*WHAT TO DO:* Your answer must be the exact lines of the listing below that run from the line with "Click the salmon tiradito product photo" to the line with "1568x475 pixels. Task: Click", ends included, and no pictures.

*RECORDS SHOWN:*
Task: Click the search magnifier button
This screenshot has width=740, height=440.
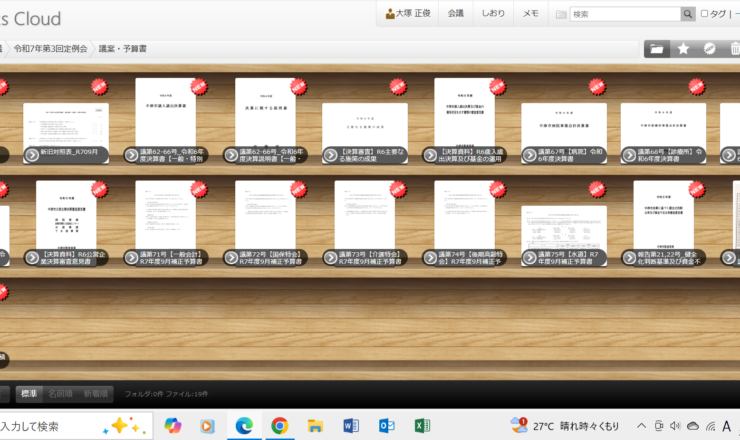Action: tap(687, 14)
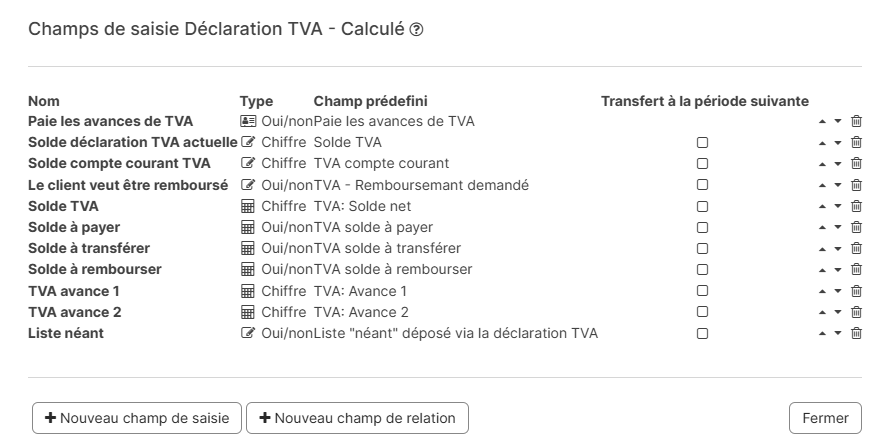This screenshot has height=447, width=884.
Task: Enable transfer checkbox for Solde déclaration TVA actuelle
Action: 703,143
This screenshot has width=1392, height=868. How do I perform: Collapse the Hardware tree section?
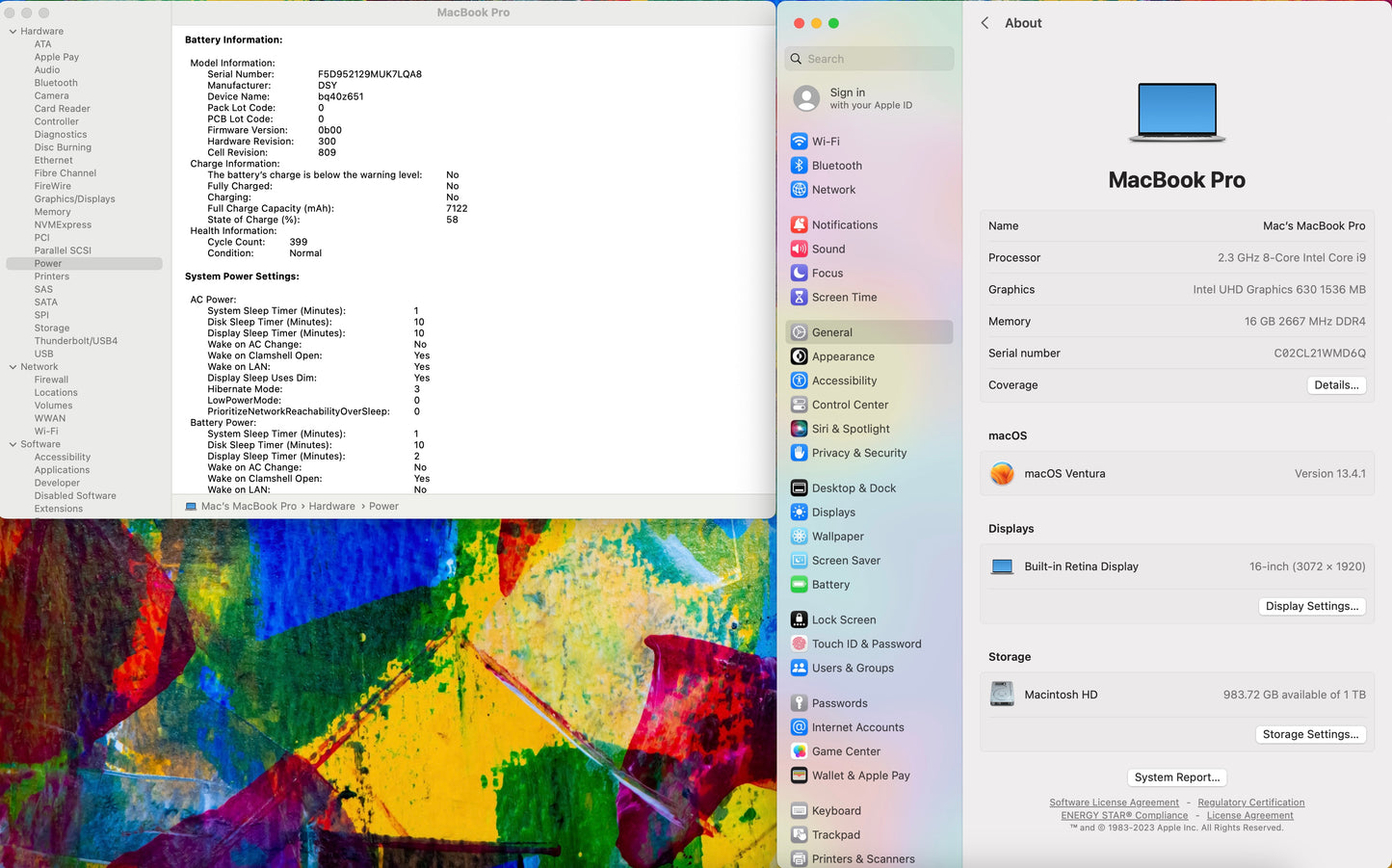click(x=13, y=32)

---

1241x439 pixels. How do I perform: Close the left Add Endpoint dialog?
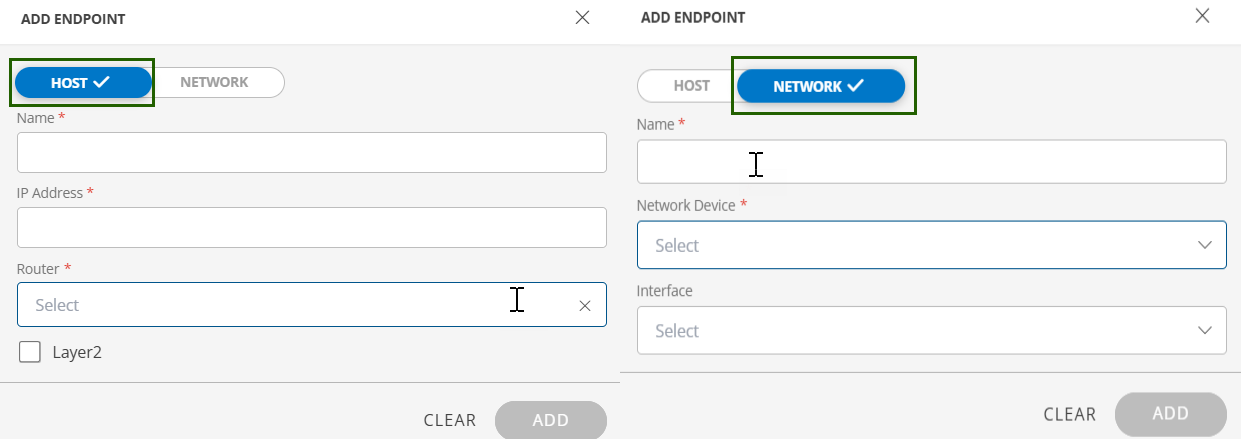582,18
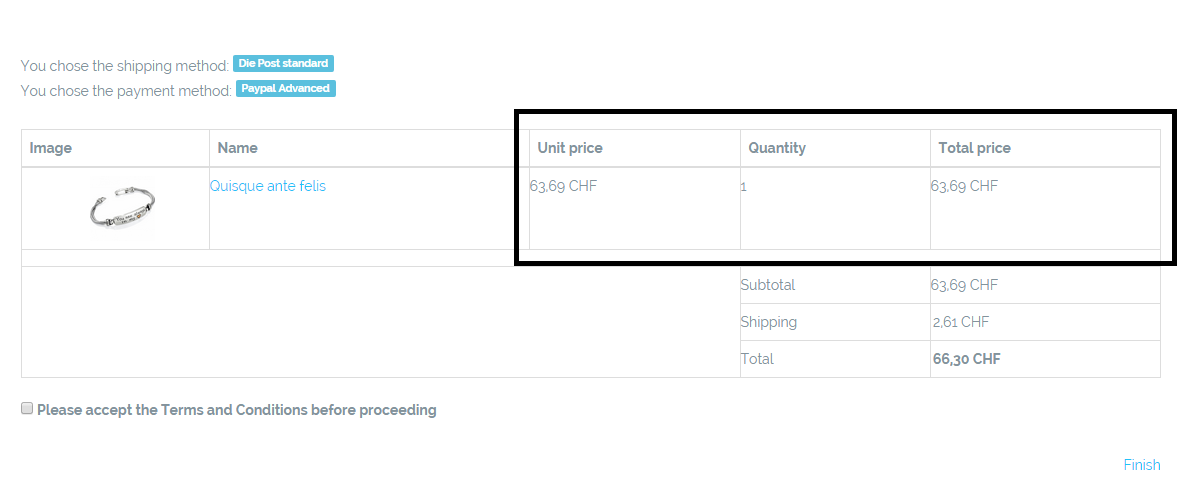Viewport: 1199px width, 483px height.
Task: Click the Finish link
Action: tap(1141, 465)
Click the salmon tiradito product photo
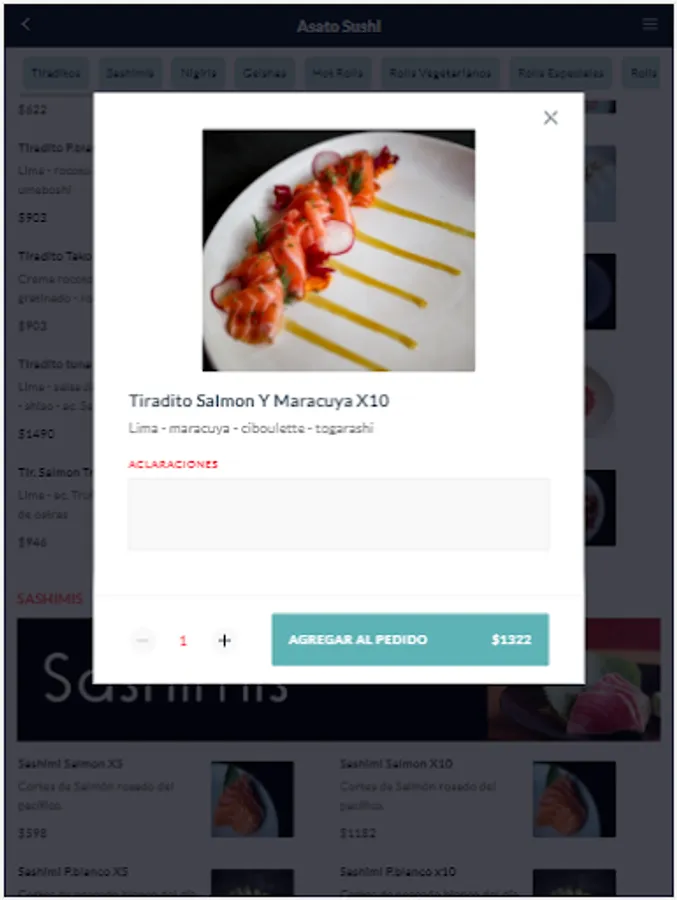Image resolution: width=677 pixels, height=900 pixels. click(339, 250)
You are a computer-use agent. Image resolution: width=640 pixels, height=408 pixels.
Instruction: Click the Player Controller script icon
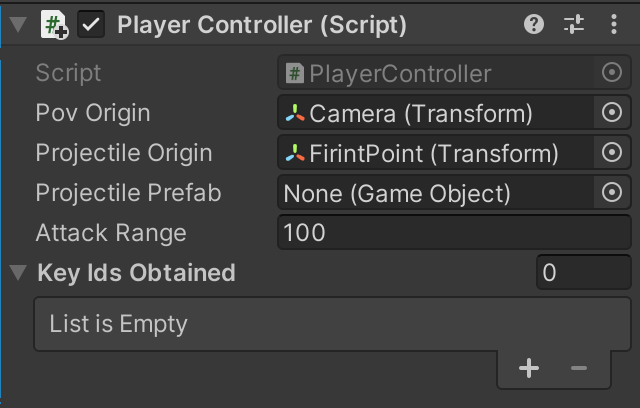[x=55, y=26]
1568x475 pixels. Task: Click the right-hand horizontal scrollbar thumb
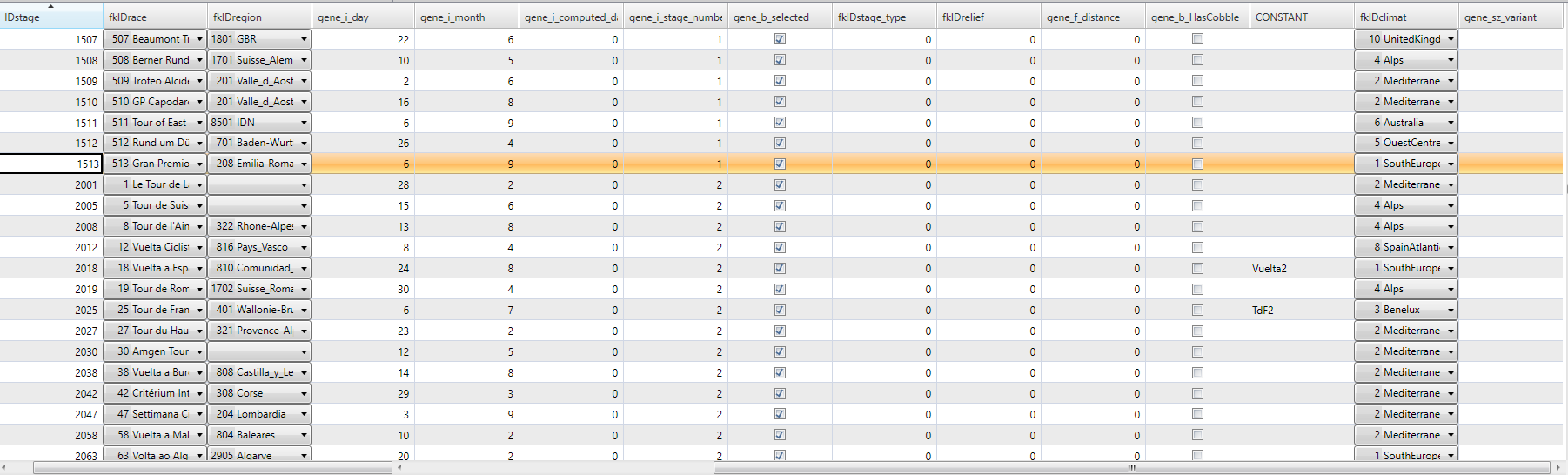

---

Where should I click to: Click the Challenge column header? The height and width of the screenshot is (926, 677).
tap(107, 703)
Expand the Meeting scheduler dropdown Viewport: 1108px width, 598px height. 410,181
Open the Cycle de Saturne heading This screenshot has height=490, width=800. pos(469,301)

*ANSWER AREA:*
Click the salmon tiradito product photo
Image resolution: width=677 pixels, height=900 pixels. click(339, 250)
You are a computer-use agent. Image resolution: width=640 pixels, height=408 pixels.
Instruction: Click the Player Controller script icon
[x=55, y=26]
1568x475 pixels. Task: Click the right-hand horizontal scrollbar thumb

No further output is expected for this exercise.